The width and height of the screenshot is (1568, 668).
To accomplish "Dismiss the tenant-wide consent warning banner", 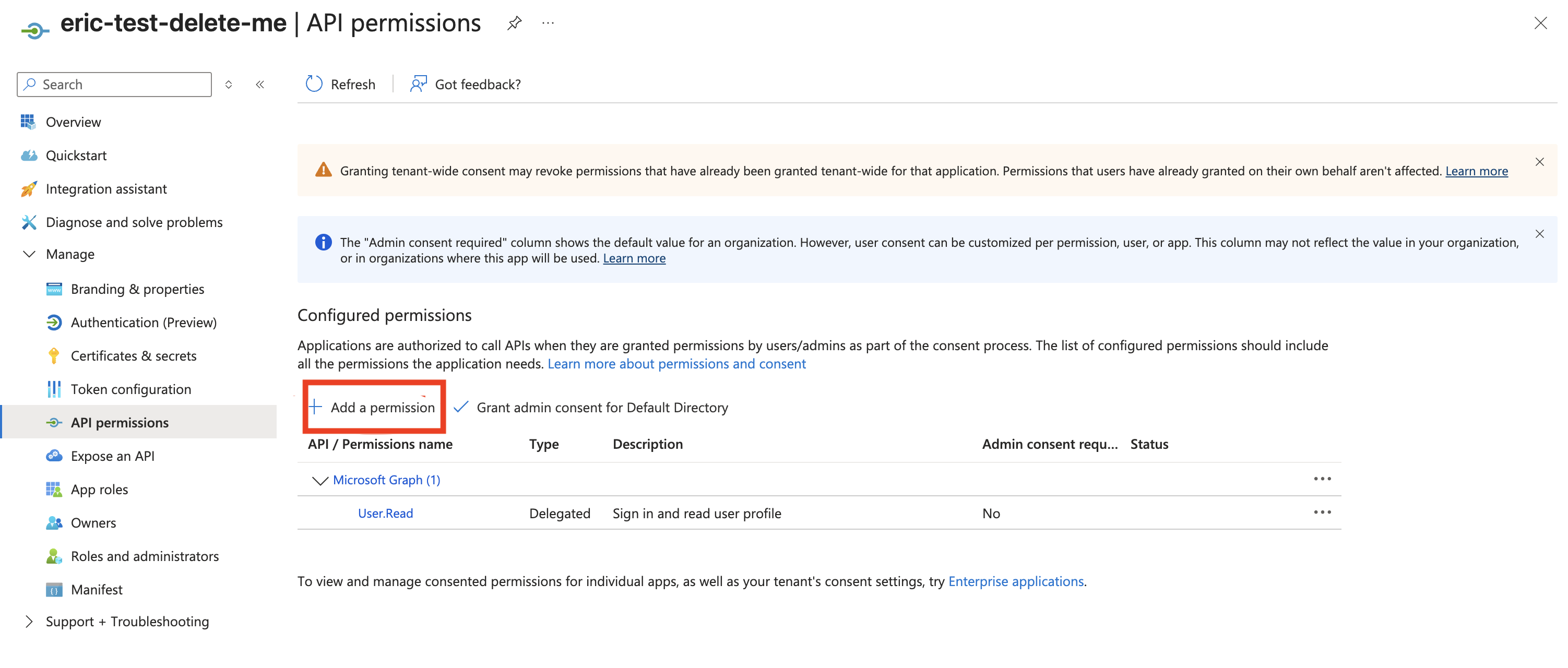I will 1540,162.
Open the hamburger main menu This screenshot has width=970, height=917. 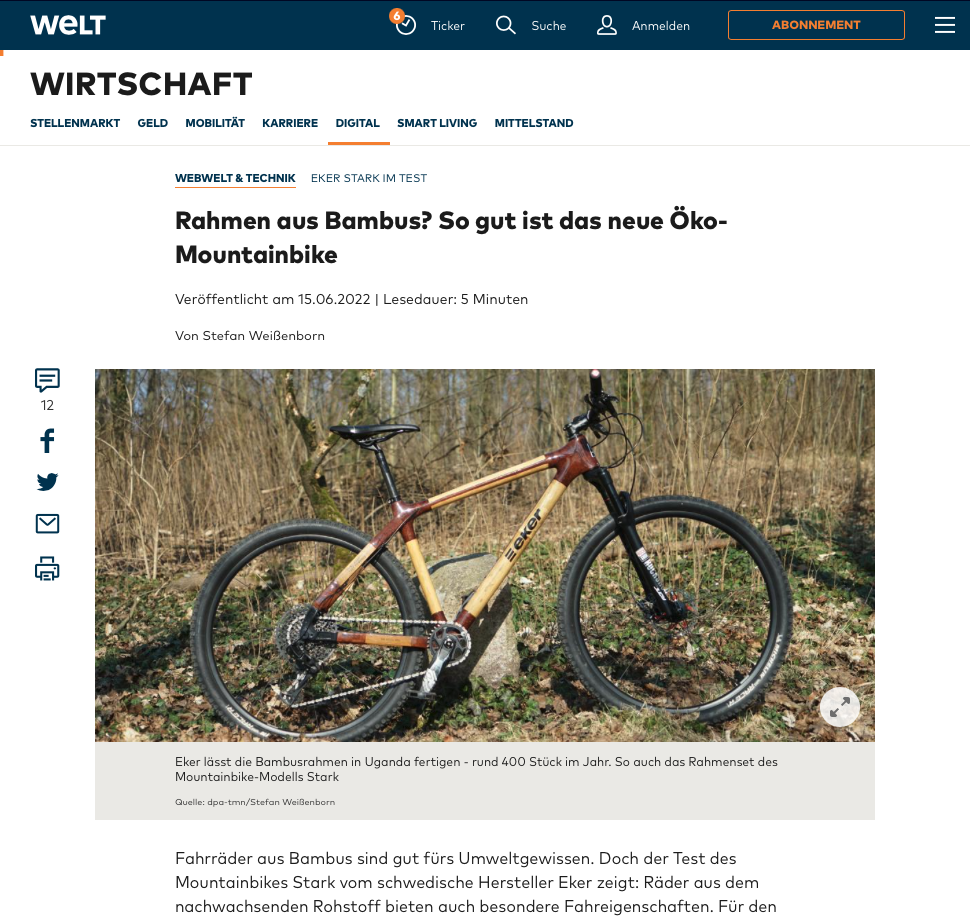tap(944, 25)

==

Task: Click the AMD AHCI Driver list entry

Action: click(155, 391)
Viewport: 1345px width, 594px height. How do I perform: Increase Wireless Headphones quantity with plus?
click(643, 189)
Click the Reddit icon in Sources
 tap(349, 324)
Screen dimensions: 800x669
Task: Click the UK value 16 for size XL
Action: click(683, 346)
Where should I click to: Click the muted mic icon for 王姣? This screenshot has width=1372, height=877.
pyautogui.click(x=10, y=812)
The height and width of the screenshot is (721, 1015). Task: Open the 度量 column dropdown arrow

### GIVEN PROBLEM:
Please turn the records into a numbered list, starting at the line that contains "Task: Click the AMD AHCI Driver list entry" and ending at the line that contains "Action: click(683, 346)", with both of those lines included and blank lines left out.

### CORRECT OUTPUT:
1. Task: Click the AMD AHCI Driver list entry
2. Action: click(155, 391)
3. Viewport: 1345px width, 594px height. How do I perform: Increase Wireless Headphones quantity with plus?
4. click(643, 189)
5. Click the Reddit icon in Sources
6.  tap(349, 324)
7. Screen dimensions: 800x669
8. Task: Click the UK value 16 for size XL
9. Action: click(683, 346)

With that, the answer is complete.